Streaming
I/O
"Streaming" is the tech industry's favorite buzzword. Kafka. Flink. Event-driven architecture. Real-time pipelines. It sounds like a revolution — a fundamentally new way of thinking about data. But here's the thing: you already built it.
Remember Module 1? You wrote a FilterNode that used yield
to pull rows one at a time through the volcano model. That was streaming.
One row in memory, processed, discarded, next row. The entire architecture you've
spent five modules building — generators, plan nodes, lazy evaluation — is a
streaming architecture. You just didn't call it that.
This deep dive makes that connection explicit. We'll build a realistic
monitoring pipeline — a simulated web server emitting an infinite
stream of HTTP logs — and show how pyfloe reads it, enriches it, aggregates
it, and writes it to disk, all with constant memory. None of it requires
new concepts. It's all generators and factories and the same
execute() method you already know.
The point of this module is not to teach you something new. It's to show you that you already understand the thing — the core mechanism is simpler than the buzzwords suggest.
A runnable Python script that implements every example in this deep dive.
An infinite HTTP log generator, LazyFrame pipelines with joins and
aggregations, a flat-loop Stream pipeline, a live rolling
dashboard, and a timing comparison. Download it and run it alongside
this lesson.
Section D.1 The Iterator Factory Pattern
Let's start with a generator you can't load into Pandas.
An infinite stream
Our companion demo simulates a live web server. The function
http_log_stream() yields structured log records — one per HTTP
request — with timestamps, endpoints, status codes, and latencies.
With the default limit=None, it never stops.
def http_log_stream(*, limit=None, delay=0.0):
"""Simulate a live web server emitting log records.
With limit=None this generator never terminates."""
count = 0
while limit is None or count < limit:
status = random.choices(STATUS_CODES, weights=STATUS_WEIGHTS, k=1)[0]

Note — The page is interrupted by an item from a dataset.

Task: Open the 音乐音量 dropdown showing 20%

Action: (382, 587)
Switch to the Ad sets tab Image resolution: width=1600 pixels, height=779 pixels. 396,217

latency = max(50, random.gauss(1500, 400)) if status >= 500 \
else max(5, random.gauss(120, 80))
yield {
"ts": ts.strftime("%Y-%m-%d %H:%M:%S.%f"),
"method": random.choice(METHODS),
"path": random.choice(ENDPOINTS),
"status": status,
"latency_ms": round(latency, 2),
"deploy_id": random.choice(DEPLOY_IDS),
}
count += 1
Try calling list(http_log_stream()) and your program hangs
forever — there's no end to iterate toward. Try loading it into Pandas and
you'll watch your RAM climb until the OS kills the process. An infinite
generator is the purest forcing function for streaming: you cannot
materialize it. You must process it lazily, one record at a time.
list(http_log_stream()) hangs. pd.DataFrame(http_log_stream())
hangs. Any tool that tries to consume the entire iterator before processing
it will never return. This is why streaming architecture exists — not because
it's trendy, but because some data sources never end.
Of course, in our demo we'll use limit=10_000 to keep things
finite. But the design must handle the infinite case — and once it does,
finite files are just a special case.
The one-shot problem
Even with a finite limit, generators have a subtle trap. They're single-pass
iterators — once exhausted, they yield nothing forever. Watch what happens
when you pass a generator to from_iter():
gen = http_log_stream(limit=100)
lf = from_iter(gen)
len(lf.to_pylist()) # → 100 ✓
len(lf.to_pylist()) # → 0 ✗ generator is spent!
The first .to_pylist() drains the generator. The second call
gets nothing — the generator is exhausted, and next() just raises
StopIteration forever. This kills repeatability. You can't
call .explain() and then .collect(). You can't
test a pipeline and then run it for real.
The fix is embarrassingly simple. Don't store the generator. Store a function that creates a fresh generator every time you call it.
The factory: a function that returns a generator
# Pass a lambda, not the generator itself
lf = from_iter(lambda: http_log_stream(limit=100))
len(lf.to_pylist()) # → 100 ✓
len(lf.to_pylist()) # → 100 ✓ fresh generator every time!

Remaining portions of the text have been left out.